**Work required:** Restate word for word the lines beginning with the one that contains "This screenshot has height=500, width=800." and ending at the bottom of the records below, both included.

**Data for this exercise:**
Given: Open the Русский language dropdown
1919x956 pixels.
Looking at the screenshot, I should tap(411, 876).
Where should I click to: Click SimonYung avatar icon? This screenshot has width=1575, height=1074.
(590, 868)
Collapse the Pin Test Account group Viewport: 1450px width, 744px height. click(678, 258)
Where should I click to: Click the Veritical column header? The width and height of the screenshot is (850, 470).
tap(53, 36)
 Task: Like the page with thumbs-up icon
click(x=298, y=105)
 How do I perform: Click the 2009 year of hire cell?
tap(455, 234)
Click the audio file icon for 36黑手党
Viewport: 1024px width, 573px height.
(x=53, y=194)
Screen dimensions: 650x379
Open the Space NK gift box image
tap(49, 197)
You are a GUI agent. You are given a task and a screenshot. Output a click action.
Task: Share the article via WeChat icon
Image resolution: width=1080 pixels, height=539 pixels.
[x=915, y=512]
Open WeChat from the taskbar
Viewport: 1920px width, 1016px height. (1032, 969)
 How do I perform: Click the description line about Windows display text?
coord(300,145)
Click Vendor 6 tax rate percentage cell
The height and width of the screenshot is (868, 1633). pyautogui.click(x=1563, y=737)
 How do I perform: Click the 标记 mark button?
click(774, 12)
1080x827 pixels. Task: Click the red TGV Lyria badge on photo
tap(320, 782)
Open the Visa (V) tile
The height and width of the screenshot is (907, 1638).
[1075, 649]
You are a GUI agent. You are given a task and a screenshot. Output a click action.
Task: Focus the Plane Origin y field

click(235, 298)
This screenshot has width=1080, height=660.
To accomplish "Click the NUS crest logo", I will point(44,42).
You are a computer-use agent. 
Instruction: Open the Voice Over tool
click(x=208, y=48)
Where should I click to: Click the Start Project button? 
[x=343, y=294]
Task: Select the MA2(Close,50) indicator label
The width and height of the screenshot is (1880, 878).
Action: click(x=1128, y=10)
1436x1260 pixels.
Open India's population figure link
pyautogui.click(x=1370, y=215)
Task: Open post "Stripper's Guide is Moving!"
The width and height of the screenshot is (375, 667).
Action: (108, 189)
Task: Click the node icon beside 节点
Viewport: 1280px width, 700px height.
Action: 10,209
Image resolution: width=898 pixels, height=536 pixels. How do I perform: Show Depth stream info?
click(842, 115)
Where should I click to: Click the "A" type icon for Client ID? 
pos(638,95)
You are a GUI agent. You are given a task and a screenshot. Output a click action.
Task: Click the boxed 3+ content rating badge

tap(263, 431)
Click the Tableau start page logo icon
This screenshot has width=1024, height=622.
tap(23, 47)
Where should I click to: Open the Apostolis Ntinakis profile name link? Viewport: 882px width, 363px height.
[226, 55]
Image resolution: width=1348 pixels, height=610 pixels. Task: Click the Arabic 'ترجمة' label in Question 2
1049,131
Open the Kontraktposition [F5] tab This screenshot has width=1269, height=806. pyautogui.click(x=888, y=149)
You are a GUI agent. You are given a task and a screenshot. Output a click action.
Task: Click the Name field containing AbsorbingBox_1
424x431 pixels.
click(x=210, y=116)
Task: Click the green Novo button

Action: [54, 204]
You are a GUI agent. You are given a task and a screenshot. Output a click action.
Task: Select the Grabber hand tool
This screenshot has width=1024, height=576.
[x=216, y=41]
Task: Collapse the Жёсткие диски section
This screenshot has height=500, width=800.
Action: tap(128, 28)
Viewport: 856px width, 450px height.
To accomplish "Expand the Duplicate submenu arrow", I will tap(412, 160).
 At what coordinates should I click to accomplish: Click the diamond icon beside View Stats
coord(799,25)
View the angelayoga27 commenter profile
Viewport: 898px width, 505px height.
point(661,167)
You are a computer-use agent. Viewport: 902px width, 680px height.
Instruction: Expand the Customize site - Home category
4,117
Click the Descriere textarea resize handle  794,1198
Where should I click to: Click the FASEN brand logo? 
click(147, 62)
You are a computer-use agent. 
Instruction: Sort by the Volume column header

**Reply to the exercise:**
This screenshot has height=500, width=800.
Action: tap(128, 28)
Viewport: 856px width, 450px height.
To accomplish "Expand the Duplicate submenu arrow", I will tap(412, 160).
 At what coordinates should I click to accomplish: Click the diamond icon beside View Stats
coord(799,25)
View the angelayoga27 commenter profile
Viewport: 898px width, 505px height.
point(661,167)
You are a computer-use agent. Viewport: 902px width, 680px height.
Instruction: Expand the Customize site - Home category
4,117
Click the Descriere textarea resize handle  794,1198
Where should I click to: Click the FASEN brand logo? 
click(147, 62)
You are a computer-use agent. 
Instruction: Sort by the Volume column header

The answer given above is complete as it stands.